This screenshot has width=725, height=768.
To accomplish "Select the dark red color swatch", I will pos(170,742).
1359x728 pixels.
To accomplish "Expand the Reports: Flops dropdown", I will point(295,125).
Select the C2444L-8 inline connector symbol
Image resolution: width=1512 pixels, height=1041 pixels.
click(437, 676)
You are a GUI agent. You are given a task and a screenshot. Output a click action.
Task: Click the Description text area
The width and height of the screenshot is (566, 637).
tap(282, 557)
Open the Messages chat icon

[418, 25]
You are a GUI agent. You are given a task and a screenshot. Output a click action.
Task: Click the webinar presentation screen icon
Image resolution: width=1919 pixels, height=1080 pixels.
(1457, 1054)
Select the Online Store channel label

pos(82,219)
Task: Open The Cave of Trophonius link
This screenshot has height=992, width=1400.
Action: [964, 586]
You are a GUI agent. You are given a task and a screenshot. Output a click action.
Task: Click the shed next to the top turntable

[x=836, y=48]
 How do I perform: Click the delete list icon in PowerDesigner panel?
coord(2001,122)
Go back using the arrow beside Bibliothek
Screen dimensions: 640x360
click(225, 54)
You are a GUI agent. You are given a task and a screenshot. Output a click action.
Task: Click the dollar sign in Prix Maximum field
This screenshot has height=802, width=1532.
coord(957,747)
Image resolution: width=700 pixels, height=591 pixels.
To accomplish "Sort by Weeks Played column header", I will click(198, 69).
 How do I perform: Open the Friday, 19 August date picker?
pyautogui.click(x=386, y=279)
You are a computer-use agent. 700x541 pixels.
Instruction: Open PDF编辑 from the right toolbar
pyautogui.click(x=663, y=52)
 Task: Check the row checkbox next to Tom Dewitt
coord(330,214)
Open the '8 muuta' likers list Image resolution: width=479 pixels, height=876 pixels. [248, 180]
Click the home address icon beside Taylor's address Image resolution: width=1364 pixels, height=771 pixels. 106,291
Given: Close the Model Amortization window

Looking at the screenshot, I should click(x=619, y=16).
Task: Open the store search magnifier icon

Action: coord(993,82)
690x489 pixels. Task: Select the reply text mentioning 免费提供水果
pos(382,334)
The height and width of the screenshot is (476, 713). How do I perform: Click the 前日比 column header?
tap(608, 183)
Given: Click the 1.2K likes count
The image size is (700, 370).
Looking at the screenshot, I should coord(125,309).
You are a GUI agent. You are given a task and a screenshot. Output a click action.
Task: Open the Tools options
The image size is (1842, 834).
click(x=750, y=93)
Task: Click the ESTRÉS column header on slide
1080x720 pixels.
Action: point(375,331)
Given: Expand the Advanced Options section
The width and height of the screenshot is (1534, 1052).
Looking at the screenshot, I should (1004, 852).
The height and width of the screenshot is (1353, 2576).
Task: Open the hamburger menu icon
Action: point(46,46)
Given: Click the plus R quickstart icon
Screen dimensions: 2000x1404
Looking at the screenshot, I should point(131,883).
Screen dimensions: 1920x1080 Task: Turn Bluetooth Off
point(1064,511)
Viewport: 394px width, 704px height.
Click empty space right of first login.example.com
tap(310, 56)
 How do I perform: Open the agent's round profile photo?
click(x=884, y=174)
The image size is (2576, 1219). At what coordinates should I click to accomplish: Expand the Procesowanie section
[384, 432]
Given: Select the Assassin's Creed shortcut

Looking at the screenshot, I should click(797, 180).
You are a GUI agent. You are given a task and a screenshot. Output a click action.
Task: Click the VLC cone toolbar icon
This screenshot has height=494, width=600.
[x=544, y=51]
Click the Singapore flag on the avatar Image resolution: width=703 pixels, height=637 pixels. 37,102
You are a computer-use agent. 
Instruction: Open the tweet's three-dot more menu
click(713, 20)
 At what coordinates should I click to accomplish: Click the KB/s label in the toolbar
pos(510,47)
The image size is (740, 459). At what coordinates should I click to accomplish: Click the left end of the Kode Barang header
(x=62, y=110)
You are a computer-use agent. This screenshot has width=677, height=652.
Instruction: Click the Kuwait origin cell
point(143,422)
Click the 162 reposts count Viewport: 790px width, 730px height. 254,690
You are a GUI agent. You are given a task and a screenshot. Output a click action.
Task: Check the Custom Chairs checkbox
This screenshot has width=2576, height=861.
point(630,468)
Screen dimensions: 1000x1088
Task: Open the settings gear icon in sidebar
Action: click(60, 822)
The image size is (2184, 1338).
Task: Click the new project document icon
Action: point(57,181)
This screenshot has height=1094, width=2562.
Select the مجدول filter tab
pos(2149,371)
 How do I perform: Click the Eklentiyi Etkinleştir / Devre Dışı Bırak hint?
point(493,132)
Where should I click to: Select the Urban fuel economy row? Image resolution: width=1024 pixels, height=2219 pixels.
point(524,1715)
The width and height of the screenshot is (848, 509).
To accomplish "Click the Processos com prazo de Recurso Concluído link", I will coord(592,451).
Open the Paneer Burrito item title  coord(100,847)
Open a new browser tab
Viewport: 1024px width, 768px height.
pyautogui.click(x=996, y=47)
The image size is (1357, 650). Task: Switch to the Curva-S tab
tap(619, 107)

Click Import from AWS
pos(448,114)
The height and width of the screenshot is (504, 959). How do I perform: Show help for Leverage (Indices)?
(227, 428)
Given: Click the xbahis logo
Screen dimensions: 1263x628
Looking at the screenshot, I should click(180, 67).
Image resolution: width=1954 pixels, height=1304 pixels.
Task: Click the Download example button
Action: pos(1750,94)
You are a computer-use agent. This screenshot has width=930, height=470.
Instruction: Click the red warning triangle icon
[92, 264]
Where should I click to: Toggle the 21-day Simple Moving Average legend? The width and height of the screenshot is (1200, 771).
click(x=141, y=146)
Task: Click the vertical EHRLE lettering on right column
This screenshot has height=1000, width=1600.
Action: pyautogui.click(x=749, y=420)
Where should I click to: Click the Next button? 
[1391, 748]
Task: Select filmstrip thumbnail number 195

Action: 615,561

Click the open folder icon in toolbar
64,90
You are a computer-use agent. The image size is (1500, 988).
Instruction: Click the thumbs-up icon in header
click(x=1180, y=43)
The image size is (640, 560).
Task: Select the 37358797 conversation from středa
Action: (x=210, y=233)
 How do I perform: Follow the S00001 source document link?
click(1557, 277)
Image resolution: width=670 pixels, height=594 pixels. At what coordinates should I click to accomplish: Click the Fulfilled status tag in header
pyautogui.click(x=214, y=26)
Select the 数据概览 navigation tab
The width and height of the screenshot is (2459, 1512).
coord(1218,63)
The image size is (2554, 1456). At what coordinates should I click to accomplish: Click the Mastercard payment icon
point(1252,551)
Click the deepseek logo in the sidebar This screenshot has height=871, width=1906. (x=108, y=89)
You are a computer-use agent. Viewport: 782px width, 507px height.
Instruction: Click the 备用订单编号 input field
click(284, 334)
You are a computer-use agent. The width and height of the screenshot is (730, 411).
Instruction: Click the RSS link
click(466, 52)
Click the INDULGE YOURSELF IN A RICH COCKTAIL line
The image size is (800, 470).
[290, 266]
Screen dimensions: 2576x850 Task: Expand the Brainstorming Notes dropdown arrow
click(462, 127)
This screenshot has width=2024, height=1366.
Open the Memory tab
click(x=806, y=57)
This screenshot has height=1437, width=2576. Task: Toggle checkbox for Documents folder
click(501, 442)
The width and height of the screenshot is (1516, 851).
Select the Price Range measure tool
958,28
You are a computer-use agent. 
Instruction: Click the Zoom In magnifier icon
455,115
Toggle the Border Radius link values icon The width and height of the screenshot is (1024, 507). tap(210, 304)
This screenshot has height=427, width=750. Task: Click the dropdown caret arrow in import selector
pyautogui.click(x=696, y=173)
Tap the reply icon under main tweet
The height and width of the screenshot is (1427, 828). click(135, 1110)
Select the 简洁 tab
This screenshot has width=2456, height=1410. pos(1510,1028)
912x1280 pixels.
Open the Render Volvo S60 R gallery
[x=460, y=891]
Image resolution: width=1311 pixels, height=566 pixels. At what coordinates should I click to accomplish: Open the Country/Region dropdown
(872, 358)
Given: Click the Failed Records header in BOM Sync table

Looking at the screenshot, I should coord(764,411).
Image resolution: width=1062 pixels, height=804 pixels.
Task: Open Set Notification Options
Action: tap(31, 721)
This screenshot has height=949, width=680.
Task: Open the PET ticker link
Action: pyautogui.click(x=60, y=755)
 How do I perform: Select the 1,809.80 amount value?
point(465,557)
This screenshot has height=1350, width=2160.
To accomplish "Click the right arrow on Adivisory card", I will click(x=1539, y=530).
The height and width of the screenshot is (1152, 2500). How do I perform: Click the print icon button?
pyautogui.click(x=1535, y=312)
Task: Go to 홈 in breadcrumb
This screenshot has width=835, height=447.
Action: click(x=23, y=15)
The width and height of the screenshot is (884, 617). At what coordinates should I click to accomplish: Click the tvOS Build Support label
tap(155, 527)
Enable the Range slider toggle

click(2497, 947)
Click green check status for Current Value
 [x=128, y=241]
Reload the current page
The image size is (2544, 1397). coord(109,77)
:::
• **WHAT THIS TASK INVOLVES**
Retype everything from the line containing "Task: Open The Cave of Trophonius link" down to the line containing "coord(957,747)", both included, reproducing each line of the material without changes.

• **TASK SOLUTION**
Task: Open The Cave of Trophonius link
This screenshot has height=992, width=1400.
Action: [964, 586]
You are a GUI agent. You are given a task and a screenshot. Output a click action.
Task: Click the shed next to the top turntable

[x=836, y=48]
 How do I perform: Click the delete list icon in PowerDesigner panel?
coord(2001,122)
Go back using the arrow beside Bibliothek
Screen dimensions: 640x360
click(225, 54)
You are a GUI agent. You are given a task and a screenshot. Output a click action.
Task: Click the dollar sign in Prix Maximum field
This screenshot has height=802, width=1532.
coord(957,747)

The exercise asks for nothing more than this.